Barring a couple of exceptions like PC Chacko, no one in the party has come out in his defence following Rai’s revelations.
While indicting the former prime minister, Rai had also accused Congress leaders including Sanjay Nirupam, Sandip Dikshit and former Law minister Ashwani Kumar, of putting pressure on him to somehow keep his name out of the report, which was already in the public domain.
One by one, these leaders have debunked the charge they had wanted the report laundered. Nirupam even hinted that he could sue Rai for it -- a threat that if followed on would inevitably drag not just Singh but other bigwigs into the legal tangle, something which Sonia may not want considering that she, Rahul and some of her senior aides are already trying to fight their way out of the National Herald case.
Dikshit too denied any role, claiming that there was no time machine to turn back the clock when the report was already in circulation.
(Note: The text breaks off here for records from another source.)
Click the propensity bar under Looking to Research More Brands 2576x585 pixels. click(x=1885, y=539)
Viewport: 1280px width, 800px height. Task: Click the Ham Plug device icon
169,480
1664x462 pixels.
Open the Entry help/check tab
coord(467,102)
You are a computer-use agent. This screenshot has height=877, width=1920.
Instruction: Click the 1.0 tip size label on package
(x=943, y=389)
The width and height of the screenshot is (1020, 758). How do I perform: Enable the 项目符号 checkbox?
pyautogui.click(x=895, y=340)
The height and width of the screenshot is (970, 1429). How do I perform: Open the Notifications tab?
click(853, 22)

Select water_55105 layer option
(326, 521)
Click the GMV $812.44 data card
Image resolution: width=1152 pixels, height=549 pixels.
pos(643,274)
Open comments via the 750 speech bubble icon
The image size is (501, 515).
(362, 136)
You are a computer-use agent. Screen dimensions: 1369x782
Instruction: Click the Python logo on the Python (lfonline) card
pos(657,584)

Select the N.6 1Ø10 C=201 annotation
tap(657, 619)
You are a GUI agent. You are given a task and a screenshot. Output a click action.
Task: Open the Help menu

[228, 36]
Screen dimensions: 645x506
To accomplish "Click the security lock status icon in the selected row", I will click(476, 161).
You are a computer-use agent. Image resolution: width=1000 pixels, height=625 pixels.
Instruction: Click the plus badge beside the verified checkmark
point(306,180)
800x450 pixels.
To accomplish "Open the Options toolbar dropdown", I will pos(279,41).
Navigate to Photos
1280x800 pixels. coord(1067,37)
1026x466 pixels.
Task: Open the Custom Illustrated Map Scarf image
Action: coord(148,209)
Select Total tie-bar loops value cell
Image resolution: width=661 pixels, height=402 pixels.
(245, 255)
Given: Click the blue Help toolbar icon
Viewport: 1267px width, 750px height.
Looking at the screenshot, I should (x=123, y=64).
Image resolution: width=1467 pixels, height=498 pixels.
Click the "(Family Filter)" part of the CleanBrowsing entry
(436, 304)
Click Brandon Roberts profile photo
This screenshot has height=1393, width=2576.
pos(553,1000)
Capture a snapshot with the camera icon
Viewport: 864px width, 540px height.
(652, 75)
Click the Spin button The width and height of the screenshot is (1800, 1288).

Spokesman Abhishek Singhvi rubbished Rai’s charges as a "marketing gimmick" for his book much like the party had done with Natwar Singh’s.
But the biggest setback to Singh was Kamal Nath’s endorsement of Rai’s disclosure that as Commerce minister he had flagged the concerns over 2G with the prime minister. But then Kamal Nath couldn’t have said anything different since the letter he wrote to Singh was in the public domain. Nath has been quoted saying: "I wrote to the PM I’m hearing all sorts of things are going on in 2G allocation. The PM chose to do nothing. I do feel if he had intervened, things would have been different."
Two, silence means an admission of guilt. Seen to be indicted, Singh, as a former prime minister, owes it to the nation to speak up, whether or not what he says carries conviction or not with the people. Time and again, while speaking either on the telecom scam or the coal scandal, he spoke on how he wanted transparency built into the allocation process. He may have failed in doing that in government, while allowing speculation to fester that he was hampered by coalition politics and the diktats of 10 Janpath. But now that he is no longer prime minister, he needs to show that transparency and forthrightness in his reaction to all that is being said about him. It is perhaps his last chance to make himself heard.
The third, and perhaps, the most important reason on why Singh needs to speak out is linked to the press conference he held earlier this year and the third in his 10 years as Prime Minister. Reacting to a question, he had expressed the hope that history would be kinder to him than the contemporary media or for that matter the opposition parties in Parliament have been. It would now seem that even history may not extend him that favour unless he steps out of the wall of silence he has built around himself.